• **WHAT TO WORK ON**
Every line of the data must be retyped exactly as it stands.

• **DATA UNDER STUDY**
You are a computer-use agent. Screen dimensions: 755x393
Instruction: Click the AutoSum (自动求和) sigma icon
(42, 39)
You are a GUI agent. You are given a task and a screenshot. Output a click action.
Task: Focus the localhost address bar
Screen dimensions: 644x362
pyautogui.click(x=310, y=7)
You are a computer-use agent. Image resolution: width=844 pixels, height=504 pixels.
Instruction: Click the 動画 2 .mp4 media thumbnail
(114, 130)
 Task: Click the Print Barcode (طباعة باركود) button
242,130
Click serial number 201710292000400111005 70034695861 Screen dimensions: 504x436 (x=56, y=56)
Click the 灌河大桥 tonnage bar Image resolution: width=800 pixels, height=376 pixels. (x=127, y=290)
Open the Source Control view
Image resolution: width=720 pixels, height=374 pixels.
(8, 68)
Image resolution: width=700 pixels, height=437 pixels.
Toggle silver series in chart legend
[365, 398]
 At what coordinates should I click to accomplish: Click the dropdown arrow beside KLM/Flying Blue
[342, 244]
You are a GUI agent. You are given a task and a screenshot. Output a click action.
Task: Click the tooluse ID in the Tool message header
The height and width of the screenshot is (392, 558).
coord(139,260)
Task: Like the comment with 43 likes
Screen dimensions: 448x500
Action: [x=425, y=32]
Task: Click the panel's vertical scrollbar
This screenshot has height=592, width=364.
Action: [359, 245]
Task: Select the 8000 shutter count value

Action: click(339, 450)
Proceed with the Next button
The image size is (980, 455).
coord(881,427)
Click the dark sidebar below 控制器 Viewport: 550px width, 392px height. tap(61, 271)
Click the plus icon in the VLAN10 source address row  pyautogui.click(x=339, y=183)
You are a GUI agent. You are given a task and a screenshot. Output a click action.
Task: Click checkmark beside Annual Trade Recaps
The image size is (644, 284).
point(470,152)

• **OUTPUT FOR THIS TASK**
You are a computer-use agent. Screen dimensions: 755x393
Instruction: Click the AutoSum (自动求和) sigma icon
(42, 39)
You are a GUI agent. You are given a task and a screenshot. Output a click action.
Task: Focus the localhost address bar
Screen dimensions: 644x362
pyautogui.click(x=310, y=7)
You are a computer-use agent. Image resolution: width=844 pixels, height=504 pixels.
Instruction: Click the 動画 2 .mp4 media thumbnail
(114, 130)
 Task: Click the Print Barcode (طباعة باركود) button
242,130
Click serial number 201710292000400111005 70034695861 Screen dimensions: 504x436 (x=56, y=56)
Click the 灌河大桥 tonnage bar Image resolution: width=800 pixels, height=376 pixels. (x=127, y=290)
Open the Source Control view
Image resolution: width=720 pixels, height=374 pixels.
(8, 68)
Image resolution: width=700 pixels, height=437 pixels.
Toggle silver series in chart legend
[365, 398]
 At what coordinates should I click to accomplish: Click the dropdown arrow beside KLM/Flying Blue
[342, 244]
You are a GUI agent. You are given a task and a screenshot. Output a click action.
Task: Click the tooluse ID in the Tool message header
The height and width of the screenshot is (392, 558).
coord(139,260)
Task: Like the comment with 43 likes
Screen dimensions: 448x500
Action: [x=425, y=32]
Task: Click the panel's vertical scrollbar
This screenshot has height=592, width=364.
Action: [359, 245]
Task: Select the 8000 shutter count value

Action: click(339, 450)
Proceed with the Next button
The image size is (980, 455).
coord(881,427)
Click the dark sidebar below 控制器 Viewport: 550px width, 392px height. tap(61, 271)
Click the plus icon in the VLAN10 source address row  pyautogui.click(x=339, y=183)
You are a GUI agent. You are given a task and a screenshot. Output a click action.
Task: Click checkmark beside Annual Trade Recaps
The image size is (644, 284).
point(470,152)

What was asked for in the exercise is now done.